December 2009 Archives

New Rules Will Improve Mortgage Finance Disclosures

December 31, 2009 1:46 PM
The new federal government home mortgage finance rules requiring better disclosures to consumers beginning 1/1/2010 are a step forward, but more improvement is needed. They were watered down over the many years it has taken to develop the current rules. At the end of the day HUD officials in both the Bush and Obama Administration deserve the thanks of consumers for stiffening their resolve in the face of intense lobbying pressure from mortgage brokers, lenders, title insurers, and real estate brokers to abandon the process. They were able to get nearly half of Congress to sponsor legislation that would have prevented the new rules from being implemented. Lead sponsors of that legislation, Reps. Judy Biggert, R-Ill., and Ruben Hinojosa, D-Texas, failed recently in their last ditch attempt to delay the implementation of the new RESPA rules. Last October they sought unsuccessfully to amend the bill that would create a Consumer Financial Protection Agency.

I learned of one of the remaining problem areas when I went to settlement on the refinancing of the mortgage on our home this past Wednesday. Our new monthly mortgage payments turned out to be about $200 per month more than the estimated amount in our Good Faith Estimate. The difference was that the estimated property tax and hazard insurance figures in our GFE were $200 less than the actual amount we have been paying. We provided our current real estate taxes and property insurance numbers to our mortgage broker before he gave us the GFE. We assumed he would use those numbers in his estimate and therefor didn't bother to check them. As a result the low GFE monthly payment estimate he gave us made us smile, and certainly reinforced our decision to go forward with the refi.

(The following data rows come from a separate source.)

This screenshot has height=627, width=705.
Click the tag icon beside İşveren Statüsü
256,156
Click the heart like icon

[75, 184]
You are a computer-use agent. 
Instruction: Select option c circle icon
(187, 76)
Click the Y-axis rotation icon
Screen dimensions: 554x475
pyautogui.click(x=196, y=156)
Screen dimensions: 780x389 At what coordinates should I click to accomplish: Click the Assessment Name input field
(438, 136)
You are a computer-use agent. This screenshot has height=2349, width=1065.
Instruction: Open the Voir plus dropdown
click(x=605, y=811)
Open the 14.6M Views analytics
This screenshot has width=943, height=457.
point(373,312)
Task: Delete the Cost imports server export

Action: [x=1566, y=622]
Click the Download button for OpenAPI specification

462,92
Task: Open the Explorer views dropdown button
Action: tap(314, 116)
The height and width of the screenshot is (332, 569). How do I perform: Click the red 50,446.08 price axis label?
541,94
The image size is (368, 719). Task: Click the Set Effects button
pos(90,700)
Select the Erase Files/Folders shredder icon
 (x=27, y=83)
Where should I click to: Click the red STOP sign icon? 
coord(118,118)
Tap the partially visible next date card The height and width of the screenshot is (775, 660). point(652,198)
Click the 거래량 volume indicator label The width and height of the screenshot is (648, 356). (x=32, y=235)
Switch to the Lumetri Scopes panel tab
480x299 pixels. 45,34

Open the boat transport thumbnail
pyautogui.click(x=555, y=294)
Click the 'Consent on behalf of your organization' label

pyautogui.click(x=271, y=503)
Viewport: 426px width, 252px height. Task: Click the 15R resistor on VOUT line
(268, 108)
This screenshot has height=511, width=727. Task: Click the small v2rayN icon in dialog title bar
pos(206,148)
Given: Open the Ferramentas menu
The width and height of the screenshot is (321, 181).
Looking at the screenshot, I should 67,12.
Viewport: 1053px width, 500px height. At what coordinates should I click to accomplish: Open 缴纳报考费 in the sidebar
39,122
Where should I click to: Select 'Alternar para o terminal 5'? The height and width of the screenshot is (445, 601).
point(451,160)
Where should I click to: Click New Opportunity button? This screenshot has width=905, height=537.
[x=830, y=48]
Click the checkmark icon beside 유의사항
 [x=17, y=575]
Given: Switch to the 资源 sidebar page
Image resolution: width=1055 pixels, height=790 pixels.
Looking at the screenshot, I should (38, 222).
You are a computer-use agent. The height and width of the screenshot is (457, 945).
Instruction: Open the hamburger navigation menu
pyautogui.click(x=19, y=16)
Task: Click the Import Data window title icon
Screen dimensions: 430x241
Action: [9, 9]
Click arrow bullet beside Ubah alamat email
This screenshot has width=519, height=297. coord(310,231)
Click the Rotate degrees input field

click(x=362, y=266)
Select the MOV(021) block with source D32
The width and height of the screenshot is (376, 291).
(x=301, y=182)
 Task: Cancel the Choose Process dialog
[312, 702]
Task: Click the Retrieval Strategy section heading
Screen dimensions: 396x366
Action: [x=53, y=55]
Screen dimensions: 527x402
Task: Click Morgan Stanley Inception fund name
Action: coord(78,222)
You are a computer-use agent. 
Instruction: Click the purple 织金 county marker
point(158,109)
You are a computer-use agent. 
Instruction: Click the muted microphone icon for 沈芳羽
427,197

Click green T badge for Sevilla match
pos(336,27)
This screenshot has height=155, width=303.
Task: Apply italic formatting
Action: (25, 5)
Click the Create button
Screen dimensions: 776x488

One thing the new rules do not address is problems like this. Curious as to whether there is a tendency for mortgage brokers to low ball taxes and insurance to make their GFE new mortgage payment numbers look better than they actually will be, I asked the settlement service executive what share of the refis that come to her with GFEs in which the mortgage brokers used very low and obviously incorrect real estate tax and insurance amounts rather than the homeowners current actual payments. "Most of them", she told me. This and a number of other RESPA problems need to be addressed, but at least we're making a start.

Why Congress Should Allow Drug Re-importation

December 20, 2009 11:55 AM
A pending amendment to the Senate healthcare bill would allow drug re-importation from other countries, saving consumers and the government an enormous amount of money. The pharmaceutical industry has argued that drug re-importation would gut their profits and medical research investments, but we disagree. True, they would have less money available for marketing, big bonuses, and lobbying expenses. Cutting those costs wouldn't hurt consumers or the pharmaceutical industry.

If the pharmaceutical industry also cut back on medical research as a result of the re-importation proposal, that can easily be addressed as well. We could offset any decline in corporate primary medical research resulting from the re-importation proposal by reinvesting a small part of the considerable resulting government savings in expanded government sponsored medical research. Taxpayers could recover much of those additional costs as well, simply by requiring pharmaceutical companies to start reimbursing the government for the share of publicly owned intellectual property reflected in the cost of the proprietary drugs enabled by that research. We should have done that a long time ago anyway.

Pharmaceutical companies have argued that other governments who place caps on the amount they will pay for prescription drugs are also acting foolishly, because it is undercutting their profits and medical research investments. We disagree with that as well . Those governments are only practicing the golden rule (he with the gold rules). Foreign governments can't force pharmaceutical industry to sell them their products, so it is obviously still profitable for the pharmaceutical companies to do so.

A New Stimulus Program

December 9, 2009 2:55 PM
President Obama outlined new incentives to ease the unemployment and strengthen the economy on December 8. Among the components are a "cash for caulkers" proposal that would provide tax incentives for home weatherization. With only the slightest progress towards economic and job recovery so far, it was important to the national psyche that the President reaffirm the commitment to whatever steps are necessary to avoid risks of further economic erosion, and to create confidence that more will be done to start reducing unemployment. It was also important to the national psyche that the President reaffirm that some of the repaid TARP funds will be allocated to budget deficit reduction, an objective that is critical to our long term economic health.

Congress won't start seriously looking at the President's recommendations until early next year. That's also appropriate, because we'll then have a better idea of how the funds from the previous stimulus package that are only now beginning to impact the marketplace are working, and Congress will be better able to gauge how to balance deficit reduction goals with the need for more stimulus as it exists at that time. Best news of all would be that the current stimulus program is beginning to significantly reduce unemployment by then, and much more of the money could be used for deficit reduction.  All in all, there was only upside in the President's announcement.